Macron ha promesso che il diritto all’aborto diventerà «irreversibile» in Francia

Il presidente francese ha detto che il disegno di legge per inserirlo nella Costituzione sarà presentato al Consiglio dei ministri entro la fine dell'anno

Emmanuel Macron, l'8 marzo 2023, durante un discorso in cui aveva parlato dell'inserimento del diritto all'aborto nella Costituzione francese (AP Photo/Michel Euler, Pool)
Emmanuel Macron, l'8 marzo 2023, durante un discorso in cui aveva parlato dell'inserimento del diritto all'aborto nella Costituzione francese (AP Photo/Michel Euler, Pool)

Domenica il presidente francese Emmanuel Macron ha annunciato che la prossima settimana sarà sottoposto al Consiglio di Stato, l’organo che dà consulenza al governo francese in materia giuridica, un disegno di legge costituzionale per inserire il diritto all’aborto nella Costituzione della Francia. L’obiettivo è salvaguardare questo diritto da eventuali iniziative politiche che potrebbero metterlo in discussione, analogamente a quanto è successo in altri paesi europei e negli Stati Uniti: inserendolo nella Costituzione, che per essere modificata ha bisogno di un consenso parlamentare molto ampio o dell’approvazione di un referendum, il diritto diventerà «irreversibile», nelle parole di Macron. Il presidente ha promesso che succederà entro il 2024.

È da più di un anno che in Francia si discute del rafforzamento del diritto all’interruzione volontaria di gravidanza.
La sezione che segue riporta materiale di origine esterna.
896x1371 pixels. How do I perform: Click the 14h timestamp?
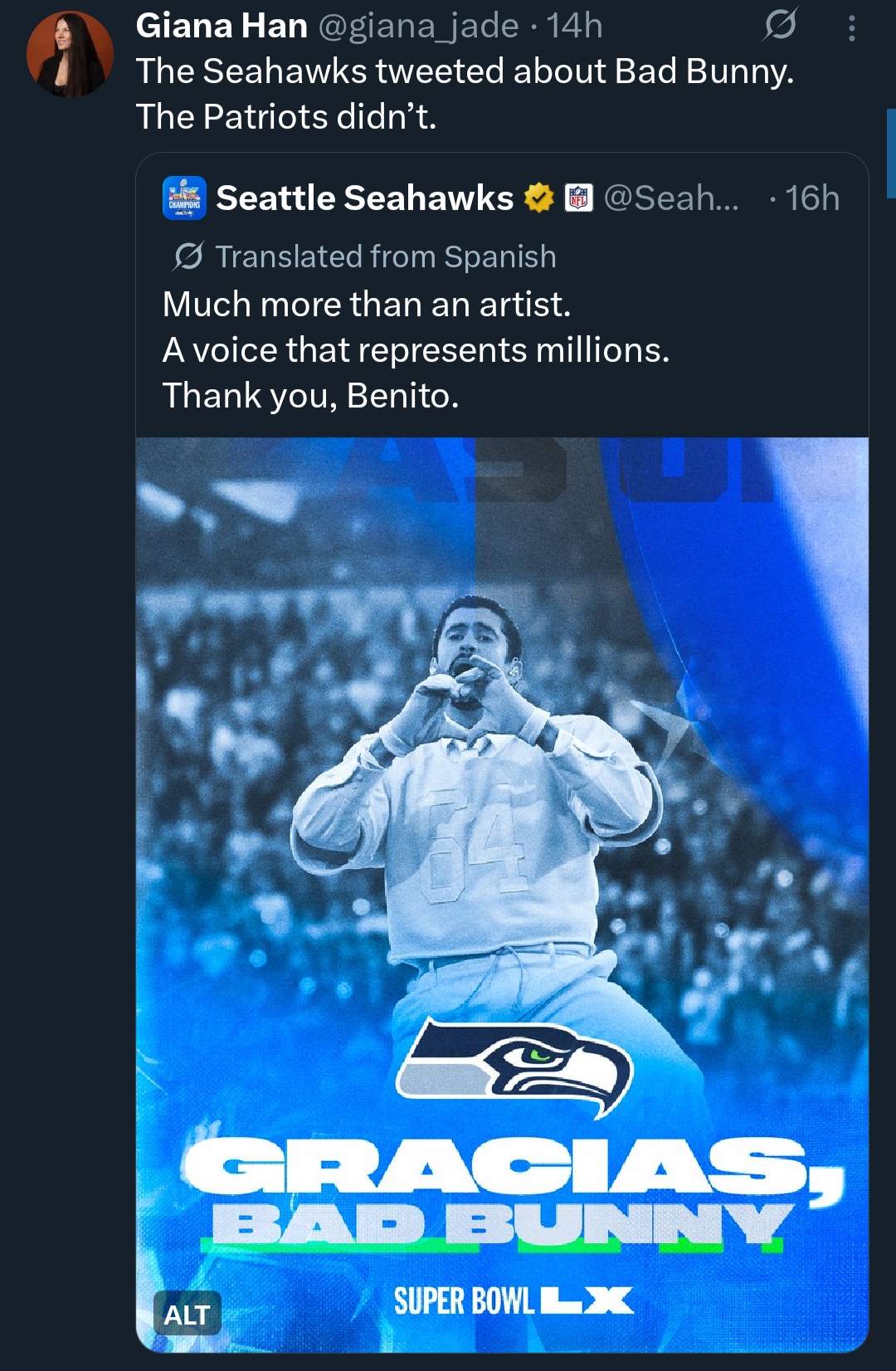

Lo scorso novembre l’Assemblea nazionale francese, la camera bassa del parlamento, aveva approvato a larga maggioranza una proposta di legge costituzionale che prevedeva di inserire nella Costituzione il «diritto all’interruzione volontaria di gravidanza». Poi a febbraio il disegno di legge era stato approvato dal Senato, sostituendo alla parola «diritto» l’espressione «libertà della donna».

Ma la stessa proponente di quel disegno di legge, la deputata di La France Insoumise (LFI, di sinistra) Mathilde Panot, aveva invitato il governo a presentare un proprio progetto di legge con lo stesso obiettivo, perché le proposte di riforma costituzionale promosse dal governo non devono passare necessariamente da un referendum come quelle parlamentari per diventare effettive. Tutte le revisioni della Costituzione introdotte dal 1958 (cioè da quando è in vigore l’attuale Costituzione) a oggi sono arrivate dall’esecutivo. Per ratificarne una serve la maggioranza dei tre quinti delle due camere del parlamento riunite.